Irish Refugee Council
- Founded: 1992
- Type: Humanitarian NGO
- Location: Dublin, Ireland;
- Fields: Refugees, IDPs, Activism, NGO
- Key people: Nick Henderson (CEO)
- Website: www.irishrefugeecouncil.ie

= Irish Refugee Council =

Humanitarian NGO

The Irish Refugee Council (IRC) is a humanitarian, non-governmental organisation that protects the rights of people affected by displacement.

==History==
The Irish Refugee Council (IRC) was founded as a non-governmental, membership organisation in 1992. It brings together organisations and individuals working with asylum seekers and refugees. Over its history, it has received funding from the Irish government.

==Core activities==
The aims of the IRC are to make sure that the asylum policy and practice in Ireland are in full accordance with international law and ensure the human rights of refugees and asylum seekers. It also seeks to promote awareness and understanding of the issues facing refugee and asylum seekers in Ireland. They provide a number of supports for refugees and asylum seekers in Ireland, including a drop-in service, a legal consultation service, and run campaigns.
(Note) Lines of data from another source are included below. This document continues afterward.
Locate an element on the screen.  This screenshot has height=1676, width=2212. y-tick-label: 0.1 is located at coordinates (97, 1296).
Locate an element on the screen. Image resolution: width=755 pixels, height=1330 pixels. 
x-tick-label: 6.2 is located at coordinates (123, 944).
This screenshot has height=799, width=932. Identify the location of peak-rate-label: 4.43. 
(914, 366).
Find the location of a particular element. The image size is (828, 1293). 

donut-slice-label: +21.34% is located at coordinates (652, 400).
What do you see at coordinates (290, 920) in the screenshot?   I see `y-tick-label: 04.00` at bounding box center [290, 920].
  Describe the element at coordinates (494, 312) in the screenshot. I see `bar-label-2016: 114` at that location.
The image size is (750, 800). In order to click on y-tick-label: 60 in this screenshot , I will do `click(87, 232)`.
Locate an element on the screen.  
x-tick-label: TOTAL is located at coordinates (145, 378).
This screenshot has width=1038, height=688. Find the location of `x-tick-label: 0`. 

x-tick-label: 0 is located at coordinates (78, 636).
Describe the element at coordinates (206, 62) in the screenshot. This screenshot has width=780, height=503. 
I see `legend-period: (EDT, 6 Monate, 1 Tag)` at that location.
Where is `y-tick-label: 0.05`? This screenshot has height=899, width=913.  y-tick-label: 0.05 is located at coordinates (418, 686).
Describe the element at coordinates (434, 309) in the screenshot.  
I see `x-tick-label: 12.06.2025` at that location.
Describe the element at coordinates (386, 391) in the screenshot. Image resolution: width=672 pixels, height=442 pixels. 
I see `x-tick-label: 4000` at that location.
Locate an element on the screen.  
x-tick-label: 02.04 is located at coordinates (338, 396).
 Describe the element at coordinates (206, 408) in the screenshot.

The IRC have called for the ending of direct provision, as well as calling for more humane deportations and only after all other legal routes have been exhausted. They have also highlighted the issues around the ability and feasibility of newly arrived refugees to Ireland successfully completing the long forms required for their registration.

IRC is one of 7 not-for-profit organisations in Ireland which provide free legal advice, alongside Mercy Law Resource Centre, Ballymun Community Law Centre, the Immigrant Council of Ireland, the Free Legal Advice Centres, the Irish Traveller Movement, and Northside Community Law Centre.

During the COVID-19 pandemic, IRC alongside Nasc, the Sanctuary Runners, Doras, Movement of Asylum Seekers in Ireland, and the Immigrant Council of Ireland, called for all vulnerable and at-risk migrants be removed from direct provision centres.